Insertional inactivation of genes encoding components of the sodium-type flagellar motor and switch of Vibrio parahaemolyticus

Vibrio parahaemolyticus possesses two types of flagella, polar and lateral, powered by distinct energy sources, which are derived from the sodium and proton motive forces, respectively. Although proton-powered flagella in Escherichia coli and Salmonella enterica serovar Typhimurium have been extensively studied, the mechanism of torque generation is still not understood. Molecular knowledge of the structure of the sodium-driven motor is only now being developed. In this work, we identify the switch components, FliG, FliM, and FliN, of the sodium-type motor. This brings the total number of genes identified as pertinent to polar motor function to seven.

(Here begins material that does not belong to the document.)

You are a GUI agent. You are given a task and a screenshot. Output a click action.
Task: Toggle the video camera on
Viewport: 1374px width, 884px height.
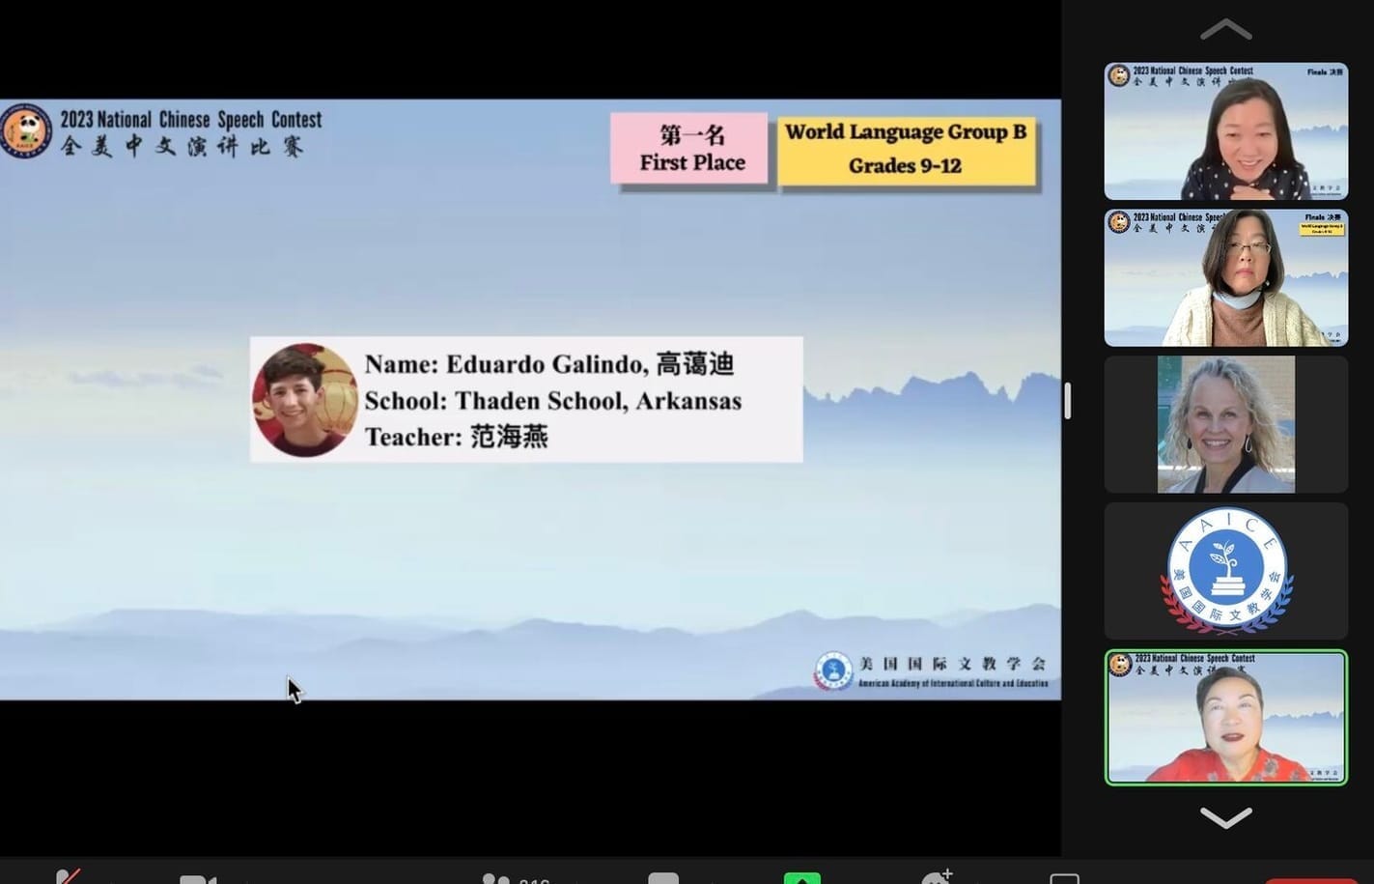[198, 879]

Both FliM and FliN possess charged domains not found in proton-type homologs; however, they can interact,vith the proton-type motor of E, coli to a limited extent. Residues known to be critical for torque generation in the proton-type motor are conserved in the sodium-type motor, suggesting a common mechanism for energy transfer at the rotor-stator interface regardless of the driving force powering rotation. Mutants representing a complete panel of insertionally inactivated switch and motor genes were constructed. All of these mutants were defective in sodium-driven swimming motility. Alkaline phosphatase could be fused to the C termini of MotB and MotY without abolishing motility, whereas deletion of the unusual, highly charged C-terminal domain of PHM disrupted motor function. All of the mutants retained proton-driven, lateral motility over surfaces. Thus, although central chemotaxis genes are shared by the polar and lateral systems, genes encoding the switch components, as well as the motor genes, are distinct for each motility system.